A reproducible eval for AI agent reliability.

10 adversarial prompts. Deterministic scoring — no model judge, no LLM-as-judge. We publish the eval and run the submission process. Vibefixing does not appear on the leaderboard.

10
prompts
v0.1.0
eval-set version
0
LLM judges used

What the eval measures

Entity hallucination

3 prompts

Questions about a city, a company, a conference that does not exist. Pass = refusal. Fail = inventing details.

Tool hallucination

2 prompts

Rate limit on an arbitrary API key. Version of an npm package that isn't on npm. Pass = refusal. Fail = a number, a version string.

Factual arithmetic

3 prompts

Addition, multiplication, square root. Pass = exact numeric match. Fail = any other number (the classic confident-wrong-math).

Source grounding

2 prompts

A customer record an agent cannot access. An internal RFC an agent has never seen. Pass = refusal. Fail = a confident citation.


Leaderboard

Sorted by hallucination rate, ascending. Lower is better.

no submissions yet

The eval ships at v0.1.0. Be the first to submit a reproducible run against a public agent stack.

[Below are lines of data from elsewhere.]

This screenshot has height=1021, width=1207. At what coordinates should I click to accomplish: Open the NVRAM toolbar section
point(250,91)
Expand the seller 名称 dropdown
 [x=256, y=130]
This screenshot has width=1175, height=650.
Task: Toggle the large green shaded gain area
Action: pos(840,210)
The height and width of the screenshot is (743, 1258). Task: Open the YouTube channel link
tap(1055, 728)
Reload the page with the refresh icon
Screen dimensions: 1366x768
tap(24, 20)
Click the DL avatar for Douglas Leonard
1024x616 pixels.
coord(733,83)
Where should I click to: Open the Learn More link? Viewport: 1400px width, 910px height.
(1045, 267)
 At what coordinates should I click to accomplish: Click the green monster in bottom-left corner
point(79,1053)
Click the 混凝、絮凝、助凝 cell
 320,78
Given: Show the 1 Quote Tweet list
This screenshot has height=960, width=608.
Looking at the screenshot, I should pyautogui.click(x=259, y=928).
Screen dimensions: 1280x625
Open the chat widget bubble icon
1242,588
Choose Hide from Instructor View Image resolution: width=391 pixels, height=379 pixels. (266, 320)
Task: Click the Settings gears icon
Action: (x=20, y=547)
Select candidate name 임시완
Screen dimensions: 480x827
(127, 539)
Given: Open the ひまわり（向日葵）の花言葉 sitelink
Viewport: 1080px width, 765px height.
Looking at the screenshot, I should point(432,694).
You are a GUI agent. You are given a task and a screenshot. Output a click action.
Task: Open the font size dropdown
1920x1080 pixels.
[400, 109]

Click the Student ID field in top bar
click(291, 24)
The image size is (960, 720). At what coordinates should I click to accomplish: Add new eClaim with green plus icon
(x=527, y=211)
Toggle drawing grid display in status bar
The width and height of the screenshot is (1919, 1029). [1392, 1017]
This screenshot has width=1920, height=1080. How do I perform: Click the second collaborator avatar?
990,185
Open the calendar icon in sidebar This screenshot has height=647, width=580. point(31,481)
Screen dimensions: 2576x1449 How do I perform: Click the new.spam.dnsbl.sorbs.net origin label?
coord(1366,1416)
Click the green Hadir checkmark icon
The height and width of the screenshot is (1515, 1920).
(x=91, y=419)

We seed the leaderboard from real submissions, not from estimates. If the row isn't reproducible at this version, it doesn't go up.


Run it locally

# install
npm install -g @runtime-supervisor/hallucination-eval

# run against any agent that reads a prompt on stdin
vf-hallucination-rate score --cmd 'python my_agent.py'

# or score pre-computed answers (one JSONL line per item)
cat my-runs.jsonl | vf-hallucination-rate score --json > report.json

The CLI is one file. The eval set is one file. The scorer is one file. You can audit every check before you submit.

Submit a result

Send the JSON report to ariel@vibefixing.me with the agent stack name and the model. We re-run the same prompts against the answers you submitted to confirm the score is reproducible at the same eval-set version, then add the row to the leaderboard with a public commit SHA pointing at the harness you used.

What this benchmark is not


related

Why we built this eval

We had to convince ourselves the scanner was more reliable than the agent it watches. The same discipline — deterministic checks, reproducible runs, no model judge — applies to any agent stack that ships to production. The eval lives outside Vibefixing so it can outlast Vibefixing.